Member of the Azad Kashmir Legislative Assembly
- Incumbent
- Assumed office 24 August 2026
- Constituency: Reserved seat for women
- In office 2011 – 30 Jjuly 2016
- Constituency: LA-19 Poonch & Sudhnoti-III

Personal details
- Party: Pakistan People's Party
- Parent: Muhammad Yaqoob Khan (father)

= Farzana Yaqoob =

Pakistani politician

Farzana Yaqoob (فرزانہ یعقوب) is a Pakistani politician who has been a member of the Azad Kashmir Legislative Assembly since August 2026. She previously served as a member of the Assembly from 2011 to July 2016.

==Political career==
Yaqoob was elected to the Azad Kashmir Legislative Assembly from LA-19 Poonch & Sudhnoti-III in a 2011 by-election as a candidate of Pakistan People's Party (PPP). The by-election was called due to the election of her father, Muhammad Yaqoob Khan, to the office of President.

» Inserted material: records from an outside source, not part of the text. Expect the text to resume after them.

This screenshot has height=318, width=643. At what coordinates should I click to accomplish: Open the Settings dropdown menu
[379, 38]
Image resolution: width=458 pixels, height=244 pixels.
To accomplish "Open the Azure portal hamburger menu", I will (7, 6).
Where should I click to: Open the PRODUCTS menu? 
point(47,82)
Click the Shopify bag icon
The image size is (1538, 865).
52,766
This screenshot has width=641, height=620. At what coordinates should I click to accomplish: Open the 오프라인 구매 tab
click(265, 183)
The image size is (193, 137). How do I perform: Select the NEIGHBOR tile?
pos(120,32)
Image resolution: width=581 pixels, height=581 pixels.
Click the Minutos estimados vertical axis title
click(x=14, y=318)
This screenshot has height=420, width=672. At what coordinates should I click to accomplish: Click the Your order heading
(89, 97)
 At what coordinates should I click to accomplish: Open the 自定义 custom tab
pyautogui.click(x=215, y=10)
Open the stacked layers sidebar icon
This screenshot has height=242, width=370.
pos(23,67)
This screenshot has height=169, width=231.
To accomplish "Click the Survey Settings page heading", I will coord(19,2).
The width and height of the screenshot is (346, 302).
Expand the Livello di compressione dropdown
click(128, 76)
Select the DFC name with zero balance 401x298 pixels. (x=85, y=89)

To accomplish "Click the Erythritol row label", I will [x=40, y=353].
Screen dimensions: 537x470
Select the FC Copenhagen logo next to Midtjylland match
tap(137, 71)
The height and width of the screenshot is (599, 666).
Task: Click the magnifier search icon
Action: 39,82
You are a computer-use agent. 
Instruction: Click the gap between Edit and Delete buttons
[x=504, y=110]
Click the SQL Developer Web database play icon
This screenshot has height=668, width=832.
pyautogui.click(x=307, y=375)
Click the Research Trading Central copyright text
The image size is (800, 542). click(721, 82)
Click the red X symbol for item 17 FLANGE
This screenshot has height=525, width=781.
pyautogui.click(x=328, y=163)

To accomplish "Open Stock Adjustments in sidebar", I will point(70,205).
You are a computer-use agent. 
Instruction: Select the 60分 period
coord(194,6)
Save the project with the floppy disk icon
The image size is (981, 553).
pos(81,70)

On 11 January 2012, she was inducted into the cabinet of Prime Minister Chaudhry Abdul Majid as the Minister for Social Welfare and Women's Development.

She contested the 2016 Azad Kashmiri general election from LA-19 Poonch and Sudhnoti-III as a candidate of PPP, but was unsuccessful. She was defeated by Khalid Ibrahim Khan, a candidate and the leader of Jammu Kashmir Peoples Party (JKPP), by around 10,000 votes.

She was re-elected to the Assembly on a reserved seat for women in the 2026 Azad Kashmiri general election as a candidate of PPP.